Old School Blogging And Accountability
When we remember what blogs were like in the old days, back before 2006, it’s often the personal, confessional nature of the posts that comes to mind. But, a lot of old school bloggers were striving to be accountable for the way they lived, sharing their lives as way to reinforce a commitment to see more of the world, cook or eat better food, be more committed to their family, church or charity, or live a healthier or more active life.
Why Did Old School Blogging Die Out
The one-two punch that killed off old school blogging was the rise of “problogging” the idea that you could use blogs to make money and the advent of social media, which gave people tools that were much easier to use and in many ways better suited to the kind of sharing that happened on personal blogs. Now, most new blogs today are focussed tightly on particular topic and often a specific niche within that topic.

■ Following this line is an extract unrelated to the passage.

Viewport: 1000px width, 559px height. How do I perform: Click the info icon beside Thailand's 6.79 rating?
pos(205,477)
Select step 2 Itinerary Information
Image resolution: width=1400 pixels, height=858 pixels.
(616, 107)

Maybe it’s the winter-time nostalgia, the twinkling lights and mulled wine shaping my mood a little, but I miss Old School Blogging. I know I’m not the only one who feels this way. Lately, I’ve seen some folks use mailing lists to share short series of day posts, usually around a month, that feel very much like old school blogs, a few photos, some quickly written thoughts and observations. Like dropping the needle on a vinyl album, after years of listening to digital recordings, this step back into old school blogging feels warm, fresh and delightful.
The Post-Traffic Mindset
Over the last few years, I’ve divided my time between photography, music and writing, with blogging taking up a big chunk of the later. It sounds like a 1/3, 1/3, 1/3 split, but while I was away in New York, I noticed that these three creative pursuits were dwarfed by the amount of time I had been spending on trying to generate traffic for this site (and other projects). The world of SEO, content marketing, audience profiling, copywriting and other traffic-related activities seemed to take up an increasing amount of my time. There seemed to be a direct correlation between the way this new habit, tending my online garden so to speak, had taken over my time manifesting in a decline in creative output, from the number of photos I took every month, to the number of blogposts I wrote, together with struggles to maintain other good habits, like eating and sleeping well.
So, back in October I decided to put that stuff back in the small box it deserves – SEO matters, but not that much! The freedom from what had become a bad habit already feels wonderful – more time to take and process photos!!! Now I’m wondering what a post-traffic mindset means for this site and what I share on it. I’m not sure if going old school is the answer. But, something more personal, more everyday, like walking in the park, feels like the right path to walk, a habit I’d like to get back to.